REQUIRED WORK:
List, from the lines below, each one with "Task" in it.

RECORDS SUPPLIED:
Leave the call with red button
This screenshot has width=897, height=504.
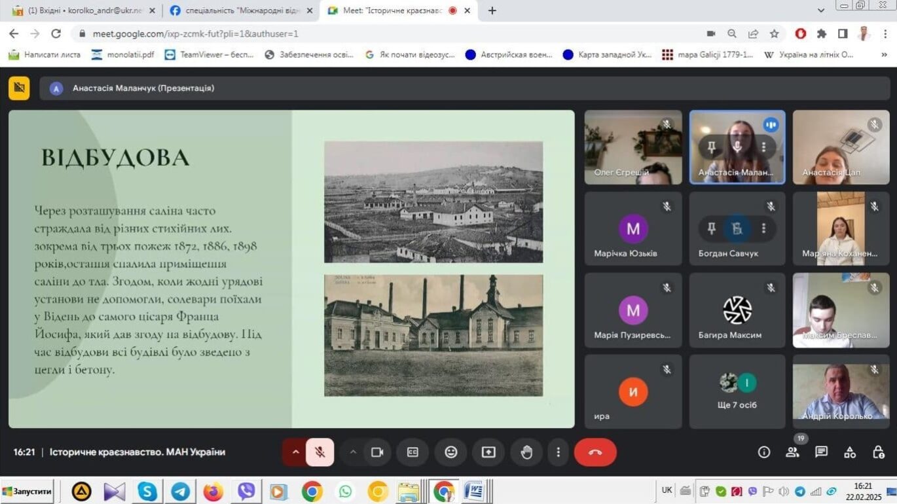[x=595, y=452]
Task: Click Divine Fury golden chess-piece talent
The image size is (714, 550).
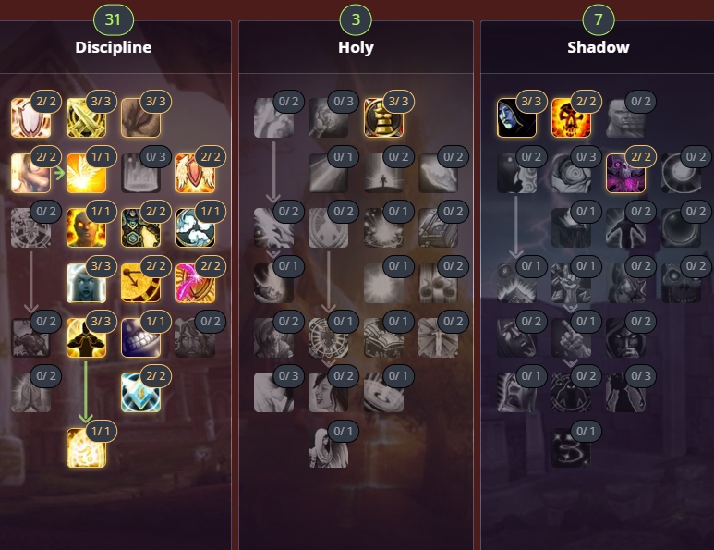Action: tap(383, 118)
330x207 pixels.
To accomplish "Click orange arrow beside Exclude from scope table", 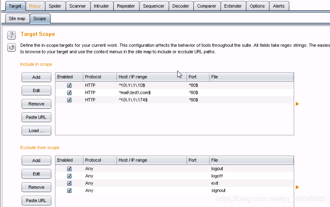I will pyautogui.click(x=297, y=187).
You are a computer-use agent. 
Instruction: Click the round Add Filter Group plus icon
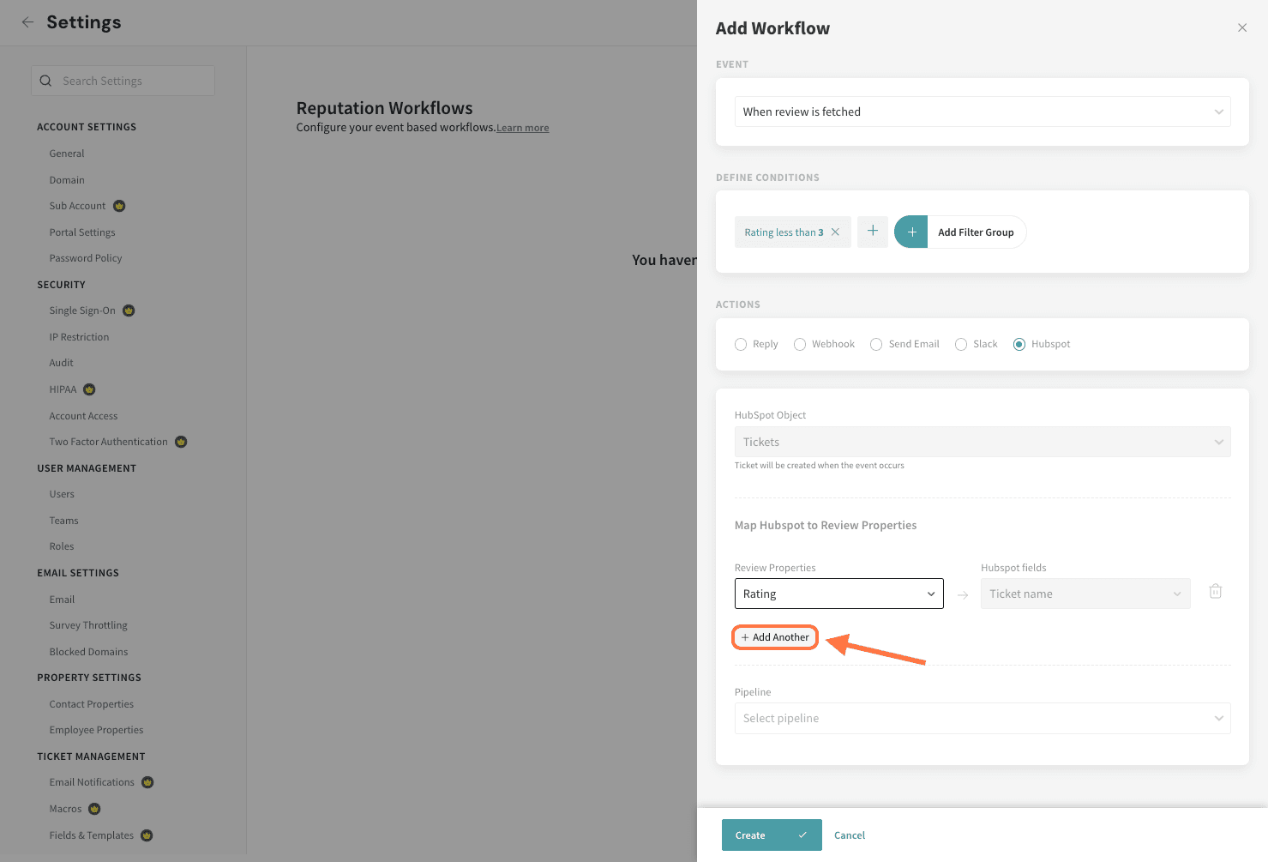[911, 232]
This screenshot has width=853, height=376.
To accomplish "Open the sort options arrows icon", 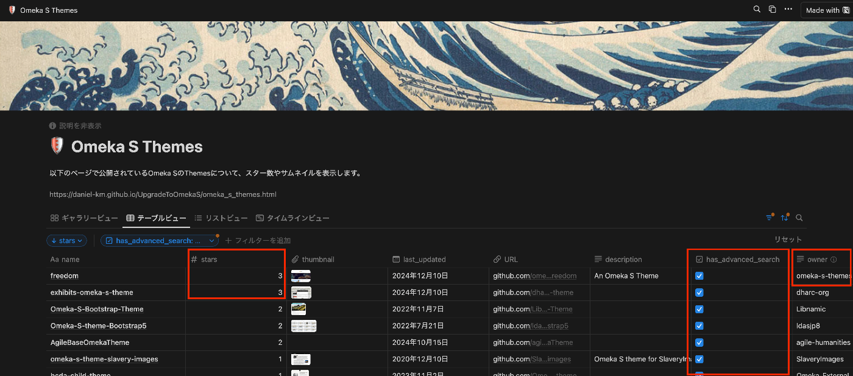I will tap(784, 217).
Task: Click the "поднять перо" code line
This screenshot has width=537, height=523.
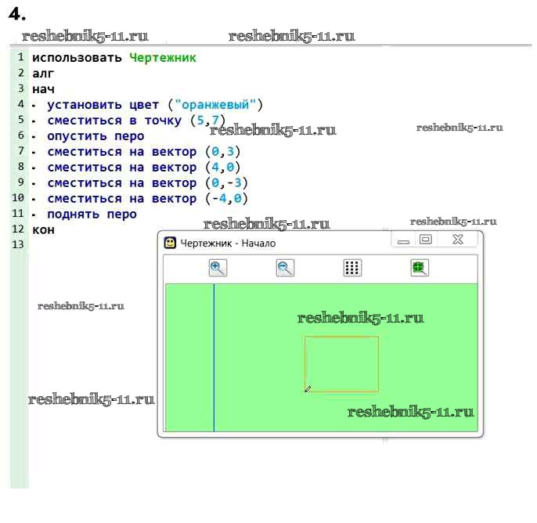Action: pyautogui.click(x=91, y=215)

OUTPUT FOR THIS EXERCISE:
Task: Click Divine Fury golden chess-piece talent
Task: Click the "поднять перо" code line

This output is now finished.